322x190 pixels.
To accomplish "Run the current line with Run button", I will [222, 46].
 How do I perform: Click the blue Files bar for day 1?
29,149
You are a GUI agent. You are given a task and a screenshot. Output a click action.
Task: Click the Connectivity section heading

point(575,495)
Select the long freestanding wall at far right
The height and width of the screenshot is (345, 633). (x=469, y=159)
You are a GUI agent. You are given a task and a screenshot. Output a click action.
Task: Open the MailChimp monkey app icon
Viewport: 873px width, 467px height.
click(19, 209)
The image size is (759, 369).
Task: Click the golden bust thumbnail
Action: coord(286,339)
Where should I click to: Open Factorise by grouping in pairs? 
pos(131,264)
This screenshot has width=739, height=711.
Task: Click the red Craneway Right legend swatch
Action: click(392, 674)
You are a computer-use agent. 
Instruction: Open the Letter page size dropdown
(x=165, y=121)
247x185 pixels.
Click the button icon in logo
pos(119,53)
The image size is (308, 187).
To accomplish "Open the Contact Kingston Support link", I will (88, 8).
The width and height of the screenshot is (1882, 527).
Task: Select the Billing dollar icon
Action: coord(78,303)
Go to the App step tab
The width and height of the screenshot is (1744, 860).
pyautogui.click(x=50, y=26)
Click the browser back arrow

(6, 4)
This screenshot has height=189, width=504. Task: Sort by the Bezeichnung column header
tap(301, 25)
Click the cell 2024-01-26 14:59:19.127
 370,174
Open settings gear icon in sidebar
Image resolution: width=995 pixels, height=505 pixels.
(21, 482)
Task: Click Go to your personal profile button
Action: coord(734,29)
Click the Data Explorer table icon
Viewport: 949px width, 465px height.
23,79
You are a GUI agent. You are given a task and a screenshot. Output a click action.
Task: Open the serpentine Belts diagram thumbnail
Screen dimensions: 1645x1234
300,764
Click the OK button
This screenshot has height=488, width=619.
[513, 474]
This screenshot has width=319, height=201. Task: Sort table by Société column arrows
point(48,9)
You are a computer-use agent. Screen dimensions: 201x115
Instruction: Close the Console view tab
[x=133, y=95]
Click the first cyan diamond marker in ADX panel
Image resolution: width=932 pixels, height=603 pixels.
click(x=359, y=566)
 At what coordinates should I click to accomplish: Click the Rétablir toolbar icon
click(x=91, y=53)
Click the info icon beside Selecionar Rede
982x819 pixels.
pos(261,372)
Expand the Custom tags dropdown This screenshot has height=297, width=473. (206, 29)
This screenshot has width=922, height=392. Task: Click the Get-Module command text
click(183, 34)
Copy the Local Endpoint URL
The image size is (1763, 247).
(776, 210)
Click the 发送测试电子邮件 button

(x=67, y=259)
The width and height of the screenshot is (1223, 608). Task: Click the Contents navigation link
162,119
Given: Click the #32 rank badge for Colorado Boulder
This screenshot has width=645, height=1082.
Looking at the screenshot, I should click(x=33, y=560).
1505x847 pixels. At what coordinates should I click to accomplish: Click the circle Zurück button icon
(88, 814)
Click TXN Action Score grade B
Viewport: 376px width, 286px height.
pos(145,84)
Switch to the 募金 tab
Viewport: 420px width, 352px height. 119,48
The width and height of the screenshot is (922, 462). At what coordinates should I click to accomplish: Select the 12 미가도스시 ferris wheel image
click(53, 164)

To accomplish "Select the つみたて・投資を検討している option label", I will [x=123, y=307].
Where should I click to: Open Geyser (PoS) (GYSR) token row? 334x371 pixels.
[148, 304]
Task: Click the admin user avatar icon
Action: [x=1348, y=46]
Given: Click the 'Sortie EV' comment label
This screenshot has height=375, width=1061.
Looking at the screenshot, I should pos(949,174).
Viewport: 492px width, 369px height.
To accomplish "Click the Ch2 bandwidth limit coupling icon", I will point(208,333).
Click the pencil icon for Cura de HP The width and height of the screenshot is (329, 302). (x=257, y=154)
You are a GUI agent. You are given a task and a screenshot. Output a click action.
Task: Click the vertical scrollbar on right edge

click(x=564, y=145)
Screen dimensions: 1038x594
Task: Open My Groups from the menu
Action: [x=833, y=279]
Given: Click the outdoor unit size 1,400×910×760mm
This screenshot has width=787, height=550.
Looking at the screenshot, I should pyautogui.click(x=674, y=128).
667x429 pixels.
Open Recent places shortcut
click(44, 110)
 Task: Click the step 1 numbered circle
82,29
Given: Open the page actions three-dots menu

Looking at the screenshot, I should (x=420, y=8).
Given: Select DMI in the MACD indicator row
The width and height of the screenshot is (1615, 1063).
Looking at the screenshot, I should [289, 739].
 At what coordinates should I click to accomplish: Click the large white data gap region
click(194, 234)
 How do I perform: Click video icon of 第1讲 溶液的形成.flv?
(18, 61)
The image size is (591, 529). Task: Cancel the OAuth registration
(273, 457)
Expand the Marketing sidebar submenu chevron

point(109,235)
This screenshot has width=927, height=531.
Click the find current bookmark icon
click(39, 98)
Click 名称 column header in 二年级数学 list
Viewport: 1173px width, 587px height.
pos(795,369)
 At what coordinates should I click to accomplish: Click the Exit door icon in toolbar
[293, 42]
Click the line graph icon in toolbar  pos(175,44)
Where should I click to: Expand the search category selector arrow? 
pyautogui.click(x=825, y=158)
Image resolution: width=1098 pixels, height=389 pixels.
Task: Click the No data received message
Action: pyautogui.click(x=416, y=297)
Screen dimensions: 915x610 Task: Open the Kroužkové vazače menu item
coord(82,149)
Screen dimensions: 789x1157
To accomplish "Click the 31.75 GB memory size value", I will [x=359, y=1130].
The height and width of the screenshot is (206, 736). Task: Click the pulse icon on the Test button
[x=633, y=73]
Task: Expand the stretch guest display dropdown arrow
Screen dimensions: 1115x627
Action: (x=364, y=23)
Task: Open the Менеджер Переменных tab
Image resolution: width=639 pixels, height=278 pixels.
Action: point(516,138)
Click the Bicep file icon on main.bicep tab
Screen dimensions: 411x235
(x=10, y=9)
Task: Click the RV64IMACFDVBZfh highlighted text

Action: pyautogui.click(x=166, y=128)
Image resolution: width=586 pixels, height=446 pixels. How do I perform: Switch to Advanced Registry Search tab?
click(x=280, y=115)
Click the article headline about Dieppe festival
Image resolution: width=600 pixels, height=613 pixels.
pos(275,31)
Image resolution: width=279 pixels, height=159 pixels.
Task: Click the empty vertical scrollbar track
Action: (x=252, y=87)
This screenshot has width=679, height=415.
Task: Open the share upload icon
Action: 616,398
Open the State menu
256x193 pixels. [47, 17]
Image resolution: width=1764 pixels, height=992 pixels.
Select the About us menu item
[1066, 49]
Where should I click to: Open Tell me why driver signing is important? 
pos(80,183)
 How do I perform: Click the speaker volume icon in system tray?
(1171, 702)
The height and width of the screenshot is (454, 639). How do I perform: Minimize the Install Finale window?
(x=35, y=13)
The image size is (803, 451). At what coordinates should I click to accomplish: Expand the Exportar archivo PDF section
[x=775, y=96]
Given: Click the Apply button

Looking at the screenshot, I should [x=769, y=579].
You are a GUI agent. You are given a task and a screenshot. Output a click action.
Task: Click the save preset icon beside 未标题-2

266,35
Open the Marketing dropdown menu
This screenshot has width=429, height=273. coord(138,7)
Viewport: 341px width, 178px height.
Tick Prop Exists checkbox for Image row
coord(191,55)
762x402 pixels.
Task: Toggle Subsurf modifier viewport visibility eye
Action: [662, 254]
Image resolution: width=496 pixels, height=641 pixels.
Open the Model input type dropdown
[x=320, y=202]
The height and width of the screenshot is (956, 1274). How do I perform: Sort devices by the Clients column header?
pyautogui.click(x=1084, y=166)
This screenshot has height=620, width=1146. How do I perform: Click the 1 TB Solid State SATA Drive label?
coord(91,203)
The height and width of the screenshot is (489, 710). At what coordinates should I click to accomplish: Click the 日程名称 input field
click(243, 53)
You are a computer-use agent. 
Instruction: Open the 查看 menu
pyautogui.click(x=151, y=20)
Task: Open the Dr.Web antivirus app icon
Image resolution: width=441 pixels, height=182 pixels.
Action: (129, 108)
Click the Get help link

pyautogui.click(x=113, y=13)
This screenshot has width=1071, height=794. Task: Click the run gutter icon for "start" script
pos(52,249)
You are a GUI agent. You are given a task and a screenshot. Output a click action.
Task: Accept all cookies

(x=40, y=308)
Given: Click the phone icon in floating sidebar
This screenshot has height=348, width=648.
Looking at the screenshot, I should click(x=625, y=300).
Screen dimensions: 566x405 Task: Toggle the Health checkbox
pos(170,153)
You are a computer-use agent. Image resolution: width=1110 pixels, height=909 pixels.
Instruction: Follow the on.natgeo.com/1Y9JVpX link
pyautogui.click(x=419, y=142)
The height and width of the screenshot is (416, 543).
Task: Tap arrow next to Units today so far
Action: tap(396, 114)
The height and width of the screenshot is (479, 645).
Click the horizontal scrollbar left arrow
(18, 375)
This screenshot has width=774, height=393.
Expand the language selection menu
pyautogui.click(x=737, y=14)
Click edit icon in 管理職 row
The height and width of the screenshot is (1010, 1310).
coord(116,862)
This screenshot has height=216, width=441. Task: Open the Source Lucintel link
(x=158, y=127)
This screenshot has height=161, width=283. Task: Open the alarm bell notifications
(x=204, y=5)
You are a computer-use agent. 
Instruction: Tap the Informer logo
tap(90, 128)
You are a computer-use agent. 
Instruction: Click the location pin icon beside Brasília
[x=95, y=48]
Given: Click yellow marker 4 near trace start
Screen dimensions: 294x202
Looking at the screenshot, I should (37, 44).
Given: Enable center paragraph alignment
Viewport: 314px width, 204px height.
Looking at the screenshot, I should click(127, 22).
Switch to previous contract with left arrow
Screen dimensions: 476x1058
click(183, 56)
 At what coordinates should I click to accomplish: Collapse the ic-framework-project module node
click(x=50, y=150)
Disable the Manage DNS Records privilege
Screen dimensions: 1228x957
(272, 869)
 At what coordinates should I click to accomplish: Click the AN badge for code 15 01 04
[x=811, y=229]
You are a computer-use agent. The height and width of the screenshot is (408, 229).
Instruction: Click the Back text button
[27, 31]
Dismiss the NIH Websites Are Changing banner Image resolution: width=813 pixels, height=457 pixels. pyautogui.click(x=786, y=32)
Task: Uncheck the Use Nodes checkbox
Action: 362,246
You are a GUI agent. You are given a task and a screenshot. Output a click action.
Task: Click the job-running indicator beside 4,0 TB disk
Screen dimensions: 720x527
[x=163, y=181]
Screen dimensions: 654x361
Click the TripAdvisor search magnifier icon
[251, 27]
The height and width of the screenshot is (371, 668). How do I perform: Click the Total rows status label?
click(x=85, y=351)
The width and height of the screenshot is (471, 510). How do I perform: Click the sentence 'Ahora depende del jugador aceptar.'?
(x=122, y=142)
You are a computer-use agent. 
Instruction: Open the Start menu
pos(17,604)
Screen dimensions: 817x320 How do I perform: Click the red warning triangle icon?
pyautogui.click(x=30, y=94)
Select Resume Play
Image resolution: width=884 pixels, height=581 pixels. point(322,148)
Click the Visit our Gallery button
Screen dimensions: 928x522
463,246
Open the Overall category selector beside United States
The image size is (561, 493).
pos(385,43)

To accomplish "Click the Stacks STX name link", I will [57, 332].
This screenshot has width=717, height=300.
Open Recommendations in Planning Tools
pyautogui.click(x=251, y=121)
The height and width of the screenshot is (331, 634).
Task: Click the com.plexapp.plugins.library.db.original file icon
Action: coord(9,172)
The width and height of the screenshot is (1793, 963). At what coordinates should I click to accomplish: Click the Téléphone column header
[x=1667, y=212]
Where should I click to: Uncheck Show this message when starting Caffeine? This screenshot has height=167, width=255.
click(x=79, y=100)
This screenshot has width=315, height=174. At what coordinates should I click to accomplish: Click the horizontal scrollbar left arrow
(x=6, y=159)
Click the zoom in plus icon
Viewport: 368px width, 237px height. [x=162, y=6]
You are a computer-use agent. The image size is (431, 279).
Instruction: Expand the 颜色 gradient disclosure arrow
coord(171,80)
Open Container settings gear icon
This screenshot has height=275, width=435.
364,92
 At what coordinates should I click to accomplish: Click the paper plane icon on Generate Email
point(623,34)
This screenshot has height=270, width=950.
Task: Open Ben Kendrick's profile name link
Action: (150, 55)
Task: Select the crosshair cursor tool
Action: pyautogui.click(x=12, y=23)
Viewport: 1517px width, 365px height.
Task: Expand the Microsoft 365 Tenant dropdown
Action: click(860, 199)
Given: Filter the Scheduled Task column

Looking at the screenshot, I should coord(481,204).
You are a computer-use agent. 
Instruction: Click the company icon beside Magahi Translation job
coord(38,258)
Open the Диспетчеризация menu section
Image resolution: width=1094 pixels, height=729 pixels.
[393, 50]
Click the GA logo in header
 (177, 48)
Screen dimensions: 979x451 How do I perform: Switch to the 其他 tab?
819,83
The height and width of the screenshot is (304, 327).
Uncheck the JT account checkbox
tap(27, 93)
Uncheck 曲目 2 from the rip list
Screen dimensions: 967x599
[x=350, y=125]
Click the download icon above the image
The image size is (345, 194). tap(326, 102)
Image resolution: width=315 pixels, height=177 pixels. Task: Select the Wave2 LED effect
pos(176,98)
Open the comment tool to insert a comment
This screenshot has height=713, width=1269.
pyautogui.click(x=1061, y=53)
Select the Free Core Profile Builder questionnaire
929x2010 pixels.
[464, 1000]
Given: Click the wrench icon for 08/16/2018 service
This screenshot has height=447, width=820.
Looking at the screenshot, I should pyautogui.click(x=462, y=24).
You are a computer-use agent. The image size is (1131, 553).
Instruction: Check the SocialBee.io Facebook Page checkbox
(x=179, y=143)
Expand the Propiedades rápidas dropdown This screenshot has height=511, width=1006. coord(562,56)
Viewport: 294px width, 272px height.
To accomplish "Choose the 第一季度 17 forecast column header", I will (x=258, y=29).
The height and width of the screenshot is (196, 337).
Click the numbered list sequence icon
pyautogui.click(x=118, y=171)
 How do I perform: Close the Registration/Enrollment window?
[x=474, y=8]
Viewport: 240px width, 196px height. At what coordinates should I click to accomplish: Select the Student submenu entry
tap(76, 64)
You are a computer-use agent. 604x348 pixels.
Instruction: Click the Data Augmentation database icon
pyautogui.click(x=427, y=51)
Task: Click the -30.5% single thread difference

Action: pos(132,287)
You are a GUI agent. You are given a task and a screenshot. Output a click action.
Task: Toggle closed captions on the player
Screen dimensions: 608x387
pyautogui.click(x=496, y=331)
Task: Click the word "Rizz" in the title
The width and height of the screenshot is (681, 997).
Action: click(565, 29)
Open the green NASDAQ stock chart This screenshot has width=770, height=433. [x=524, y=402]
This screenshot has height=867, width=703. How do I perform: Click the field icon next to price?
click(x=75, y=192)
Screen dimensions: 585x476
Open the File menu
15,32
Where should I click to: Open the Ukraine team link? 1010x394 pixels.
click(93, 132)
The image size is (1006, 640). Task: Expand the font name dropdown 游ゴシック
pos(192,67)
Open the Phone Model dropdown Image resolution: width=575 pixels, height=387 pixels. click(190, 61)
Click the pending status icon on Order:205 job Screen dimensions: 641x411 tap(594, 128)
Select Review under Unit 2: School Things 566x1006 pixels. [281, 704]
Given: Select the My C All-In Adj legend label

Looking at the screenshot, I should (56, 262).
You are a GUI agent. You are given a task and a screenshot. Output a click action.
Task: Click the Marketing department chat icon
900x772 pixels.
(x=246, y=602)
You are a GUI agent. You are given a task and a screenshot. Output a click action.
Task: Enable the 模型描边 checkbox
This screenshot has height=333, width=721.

++++

Copy out, in full, each line above that has the word "Enable" in it.

● TASK RESULT:
Given: Enable center paragraph alignment
Task: Enable the 模型描边 checkbox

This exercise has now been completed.